Instagram, Until You Shouldn’t

Although I remember a time before the Internet, let’s be real.  It doesn’t really count.  Life didn’t truly begin until every facet of my existence could be uploaded for the entertainment and enjoyment of others.  I’ve been blogging since I was 15.  I’ve been uploading an obnoxious amount of pictures to Facebook from the moment I discovered how.  My memories do not exist so much in my head as they do on my computer’s hard drive.

There are some very obvious perks to this system.  For one, it eliminates those painfully long slideshows enforced by well-meaning family members.  No longer are people held captive to my will–I simply upload my experiences, and the responsibility for participating in my travels is up to the viewer.  They can like my status, reblog my post, or comment on my picture–or not!  I’m not going to force anyone into doing something they don’t want to do.  (Well, sometimes I message my closest friends “WHY HAVEN’T YOU COMMENTED ON MY PICTURE??”, but that is an exception.)

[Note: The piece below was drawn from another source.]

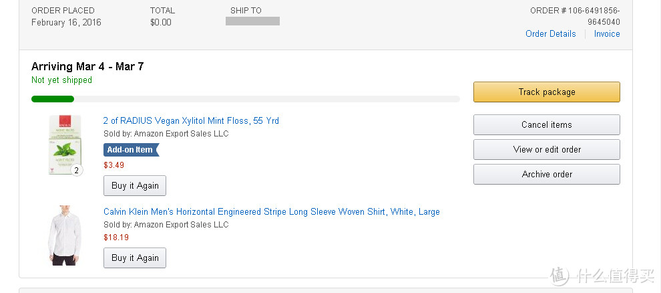
Task: Click Buy it Again for Calvin Klein shirt
Action: [135, 258]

I joked earlier about my hard drive being the home of my memories, but honestly, this is extremely handy.  I travel with a lot of different people, and on a couple occasions, I’ve traveled alone.  Memories stay alive in the retelling, and if the people who traveled with me are not around to say, “Remember when–” then there is a good chance those memories will fade.  In a sense, my photo album files and blog posts are the friends who keep me laughing and groaning as they remind me of all the dumb beautiful things that have happened to me.

A final perk (though this semi-list is by no means exhaustive), sharing your experiences online can encourage and inspire people you might never realize needed inspiring.  Some people want to travel, but think they are too incompetent to manage it well.  Once they read my ridiculous stories, they might realize that compared to me, they’ll do just fine.  Very few people have a sense of self that is so resilient as to walk through life without the influence of others.  If I can be a part of the movement that pushes a person toward stepping outside of their comfort zone into an adventure, well, sign me up.

But now, the other side of the story.

After blogging throughout high school and college, I started to feel disconnected from real life.  I would see something new, or live through something funny, and immediately think, “This will make a great blog post!”  I was hurrying reality, eager to get through the experience so that I could write about it.

When this happens, you’ve gone too far.  If a love of blogging, Facebooking, or Instagramming inhibits your ability to live in the present moment, then…maybe take a break from social media.  Practice soaking up beauty for its own sake before sharing it with others.  There is a scene in The Secret Life of Walter Mitty in which Sean O’Connell, world famous photographer, neglects to photograph the elusive snow leopard he has climbed a mountain to find.  Walter asks him, “When are you going to take [the picture]?”  Sean replies, “Sometimes I don’t. If I like a moment, for me, personally, I don’t like to have the distraction of the camera. I just want to stay in it.”

Our social media-saturated culture has some wonderful benefits.  Celebrate it!  But take time to live in the present before you live online.